Стало понятно, что никакого коммунизма, никакого мира и дружбы, никакого консенсуса в советском обществе больше не будет. Сами сломали, своими руками.
Потом пришла очередная вроде бы стабилизация на внутренних и внешних фронтах. В стране застой, в Европе – Совещание по безопасности и сотрудничеству и Хельсинкский акт 1975 года, и, наконец, Договор об ограничении стратегических наступательных вооружений, подписанный в июне 1979 года. Тишь-гладь и божья благодать, сдобренная потоком нефтедолларов. Казалось бы, давайте, в спокойной обстановке инвестируйте в модернизацию! Но вдруг бабах – Афганистан в декабре 1979-го. Зачем туда вошли? Чтоб, прямо как министр Милютин, противостоять проискам Англии (виноват, США и НАТО)? Эта, с позволения сказать, геополитика не принесла стране ни малейшей выгоды, а только ускорила крах СССР.
Когда реформаторские 1990-е годы стали превращаться в «лихие»? Когда в декабре 1994-го началась чеченская война.
И вот теперь, сегодня, сейчас.
2013 год. Россия и лично Путин внесли решающий вклад в урегулирование сирийской проблемы, в «газовое разоружение» Башара Асада. Мир аплодирует. Потом Олимпиада в Сочи. Говорили: «Не успеют!» – а мы успели. Говорили: «Будут теракты!» – а все было красиво, удобно и абсолютно безопасно. Говорили: «Ну значит, проиграют!» – а мы выиграли. И вот на таком подъеме всемирной симпатии – раз! И «Крым – наш». Санкции, бойкоты и грандиозные незапланированные траты.
Неуемный имперский ген опять проснулся в самый неподходящий момент.
Перечитал и подумал: да ерунда это все, насчет имперского гена. Нет никакого гена. Все проще. Все оскорбительно просто. Джеймс Бьюкенен в своей книге «Границы свободы» (1975) убедительно показал, что субъектом имперской политики является никакой не «народ» и не абстрактное «государство», а всего лишь класс, а то и клан бюрократов. Люди с конкретными личными интересами. Им, как микробам, нужны новые участки тела, где они могли бы безнаказанно размножаться и это тело пожирать.
Любой присоединенный кусок земли – это новые стаи чиновников, от губернатора до участкового инспектора. Тысячи сладких гражданских вакансий! Плюс новые назначения в армии, новые генеральские эполеты, новые подряды на строительство казарм и полигонов, новые закупки вооружений.

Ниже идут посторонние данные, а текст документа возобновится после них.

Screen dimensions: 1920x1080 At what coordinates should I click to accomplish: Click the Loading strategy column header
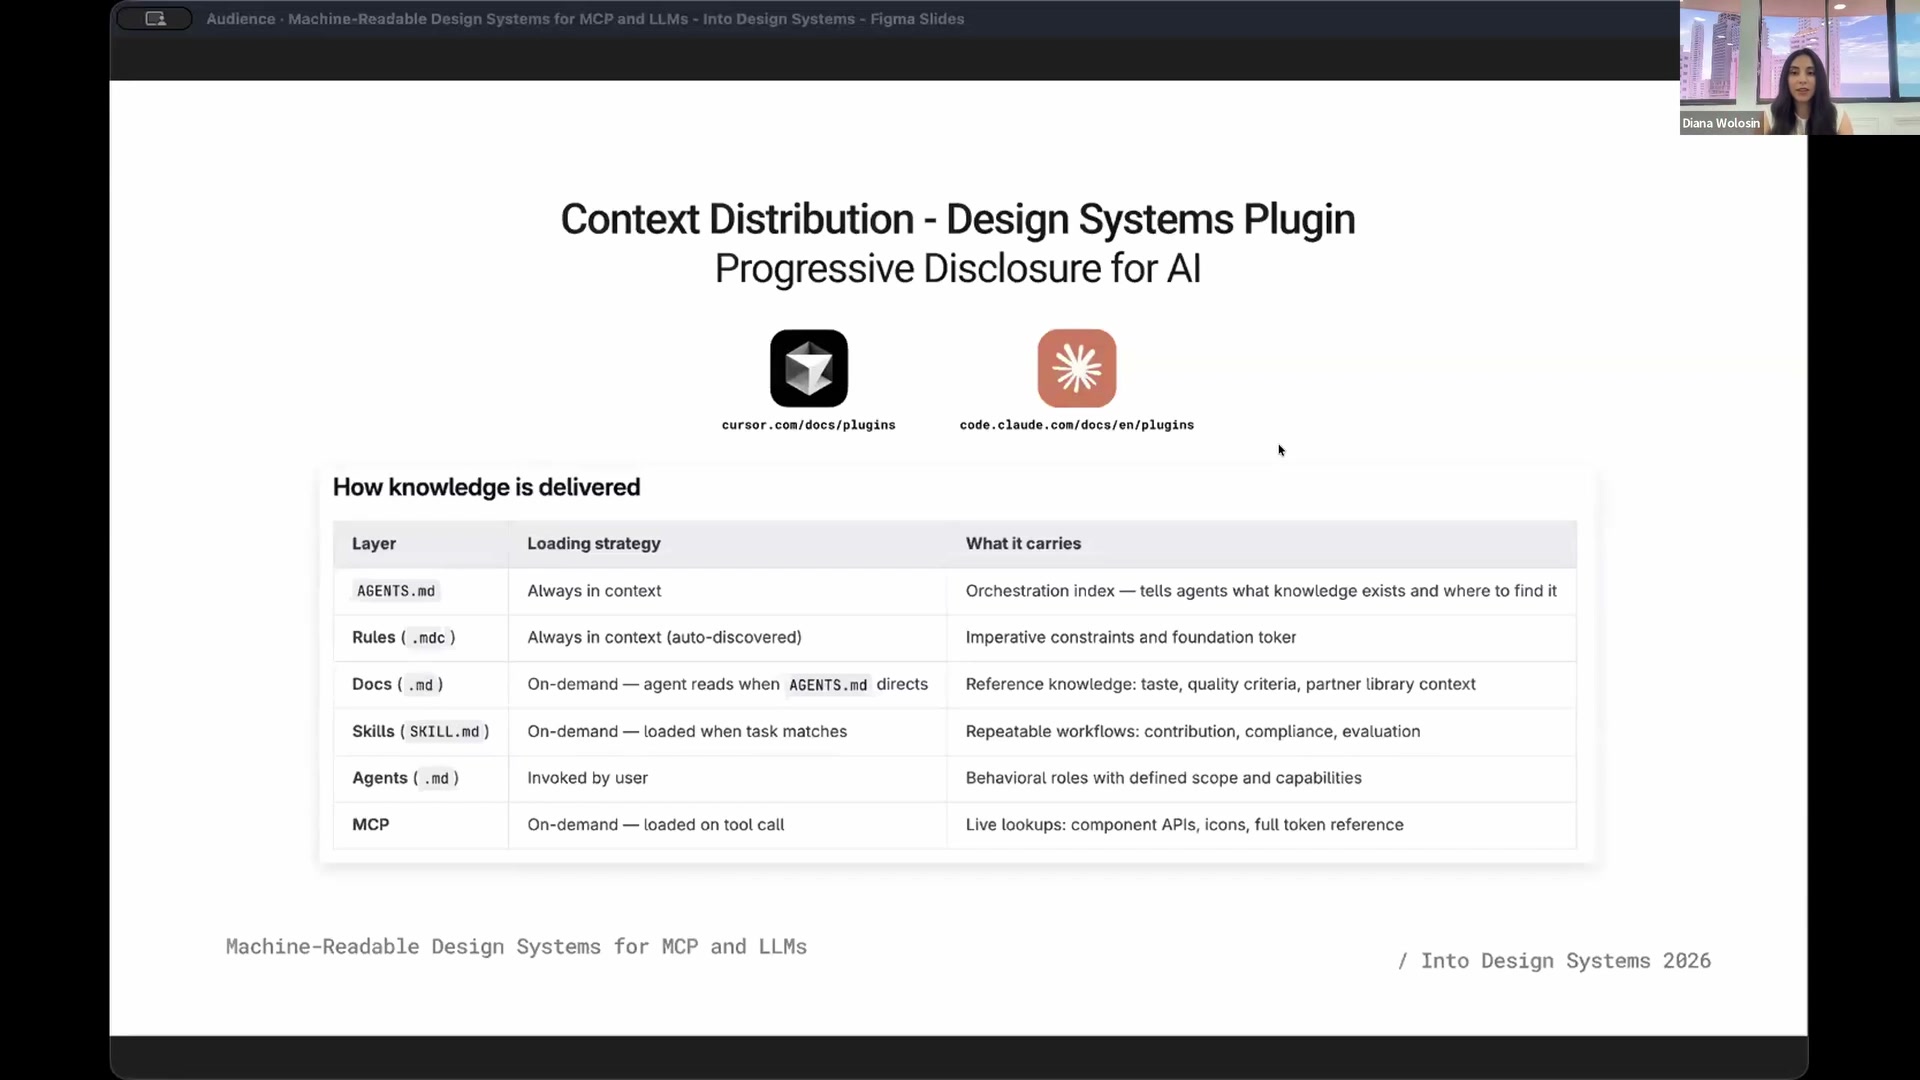pyautogui.click(x=592, y=543)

Поневоле усомнишься в искренности графа Дмитрия Милютина, якобы желавшего противодействовать проискам Англии в южных районах Каспия. Возможно, граф-реформатор просто-напросто покупал лояльность армейской верхушки, давая ей новую работу и новые возможности. И не так уж важно, что он на самом деле держал в голове, о чем на самом деле думал. Реальность оказалась именно такой. Эти экспедиции не принесли России ничего, кроме огромных бессмысленных затрат, в том числе на золото, из которого делали ордена для русских генералов и местных эмиров, включая секретарей республиканских ЦК уже в советское время.
Политический ген – или личный интерес? Да какая разница! Важно другое – когда же империя, наконец, уймется?